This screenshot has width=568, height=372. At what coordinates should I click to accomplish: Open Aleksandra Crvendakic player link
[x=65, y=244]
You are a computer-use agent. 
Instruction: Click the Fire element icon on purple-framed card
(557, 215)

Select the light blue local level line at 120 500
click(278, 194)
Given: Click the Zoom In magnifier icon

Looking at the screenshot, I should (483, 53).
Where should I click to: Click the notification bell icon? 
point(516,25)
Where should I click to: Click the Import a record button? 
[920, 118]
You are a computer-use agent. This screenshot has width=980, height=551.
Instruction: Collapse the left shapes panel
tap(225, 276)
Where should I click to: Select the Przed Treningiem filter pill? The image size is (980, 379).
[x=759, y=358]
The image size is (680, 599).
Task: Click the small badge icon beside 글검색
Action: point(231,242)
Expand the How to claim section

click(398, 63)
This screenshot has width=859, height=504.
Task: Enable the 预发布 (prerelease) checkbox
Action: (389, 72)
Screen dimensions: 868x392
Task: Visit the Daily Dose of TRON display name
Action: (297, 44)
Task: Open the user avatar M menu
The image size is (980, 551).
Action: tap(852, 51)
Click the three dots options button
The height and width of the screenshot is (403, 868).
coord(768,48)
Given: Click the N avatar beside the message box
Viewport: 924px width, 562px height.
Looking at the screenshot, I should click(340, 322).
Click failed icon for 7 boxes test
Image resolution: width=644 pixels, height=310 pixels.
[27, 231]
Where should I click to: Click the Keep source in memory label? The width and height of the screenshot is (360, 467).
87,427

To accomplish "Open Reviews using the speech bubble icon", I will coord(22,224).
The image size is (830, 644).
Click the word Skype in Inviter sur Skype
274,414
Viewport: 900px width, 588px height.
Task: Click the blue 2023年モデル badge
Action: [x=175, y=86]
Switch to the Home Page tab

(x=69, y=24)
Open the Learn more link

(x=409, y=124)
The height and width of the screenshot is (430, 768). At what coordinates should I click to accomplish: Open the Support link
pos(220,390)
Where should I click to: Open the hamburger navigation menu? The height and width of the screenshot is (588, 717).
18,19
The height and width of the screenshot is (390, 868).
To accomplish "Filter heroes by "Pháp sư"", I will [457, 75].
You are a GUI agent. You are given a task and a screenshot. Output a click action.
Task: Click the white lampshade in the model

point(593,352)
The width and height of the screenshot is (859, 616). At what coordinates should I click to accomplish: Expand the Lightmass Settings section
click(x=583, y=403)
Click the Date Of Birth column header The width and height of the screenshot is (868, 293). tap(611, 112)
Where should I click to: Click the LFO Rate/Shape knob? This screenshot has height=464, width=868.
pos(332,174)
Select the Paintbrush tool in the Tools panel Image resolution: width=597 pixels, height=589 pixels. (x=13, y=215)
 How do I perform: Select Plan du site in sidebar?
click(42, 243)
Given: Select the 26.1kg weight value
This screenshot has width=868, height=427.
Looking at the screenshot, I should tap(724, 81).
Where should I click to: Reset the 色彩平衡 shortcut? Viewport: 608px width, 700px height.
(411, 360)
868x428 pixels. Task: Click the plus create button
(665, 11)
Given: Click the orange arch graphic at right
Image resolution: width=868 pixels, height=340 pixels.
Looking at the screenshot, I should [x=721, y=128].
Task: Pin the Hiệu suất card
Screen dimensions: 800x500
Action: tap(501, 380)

········

* Instructions for the task
Using the listing above, report each line that mentions the word "avatar".

* Solution for this exercise
Task: Open the user avatar M menu
Given: Click the N avatar beside the message box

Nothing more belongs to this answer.